Let’s start with the absurd
So, as with so many things that I write about in this newsletter, you sometimes just can’t make this stuff up. On Saturday, Congresswoman Marjorie Taylor Greene (MJT)announced that after “researching” weather manipulation for several months, she was introducing a bill that prohibits “the injection, release, or dispersion of chemicals or substances into the atmosphere for the express purpose of altering weather, temperature, climate, or sunlight intensity.”

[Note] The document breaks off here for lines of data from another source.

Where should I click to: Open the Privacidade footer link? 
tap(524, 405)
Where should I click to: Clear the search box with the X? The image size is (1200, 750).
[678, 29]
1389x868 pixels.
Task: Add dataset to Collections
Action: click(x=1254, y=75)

She now joins a group of conspiracy theorists who believe the federal government or “shadowy organizations” have been manipulating the weather by releasing chemicals in the air, leaving white streaks in the sky which they call chemtrails. To be clear, this is insane. The Environmental Protection Agency has explained that the cloud-like lines are condensation trails left behind after hot exhaust from aircrafts collide with cold air at high altitudes. MJT’s bill may, at first glance, just seem hilariously funny but it’s not - it’s part of a dangerous pattern that Trump and the GOP have put in place that attacks and defunds the very people who’s job it is to track the weather, predict its impact, and warn us of it’s impending danger.
Trump’s cuts to forecasting and Texas floods
After Trump’s initial cuts to the National Weather Service (NWS), staffing at the service’s 122 field offices have dropped to a 19 percent vacancy rate. Fifty-two offices are now considered “critically understaffed,” meaning a shortage of more than 20 percent, and some branches are down by more than 40 percent. While it’s unclear whether the disaster from the Texas floods might have been exacerbated by these cuts, it is the case that the Austin-San Antonio office that oversees that area was missing a warning coordination meteorologist — a role that serves as a critical link between forecasters and emergency managers. And initial reporting suggests that some information from the forecasters did not make it to the local emergency management departments. Irregardless, it is the case that the drastic cuts Trump and the GOP imposed on the NWS were wrong - so much so that the agency is now back to hiring for positions that were eliminated. Clearly, they made a mistake - and they know it.
The importance of NWS
From a cost-benefit analysis NWS is a winner. It costs the average American only about $4 per year to fund the agency but it provides an overall benefit of $100 billion to the economy (this is roughly 10 times what the service costs to run). According to one report, the recent improvements to hurricane forecasts alone have saved up to $5 billion for each hurricane that hit the U.S. since 2007. The NWS saves lives.
The bottom line
Trump’s firing of personnel and the cuts imposed by his recent budget bill put people at risk. Whether it’s cuts to food for children, cuts to healthcare for the infirmed, or cuts to the NWS - it all means we, as a nation, are less safe and secure.
As one meteorologist noted this weekend about Taylor-Greene’s bill, “It’s not a political statement for me as a Harvard-degreed atmospheric scientist to say that elected representative Marjorie Taylor Green doesn’t know what the hell she’s talking about. She’d be equally qualified to fly a Boeing-737, practice nuclear medicine or train zebras.” The same could be said about Trump.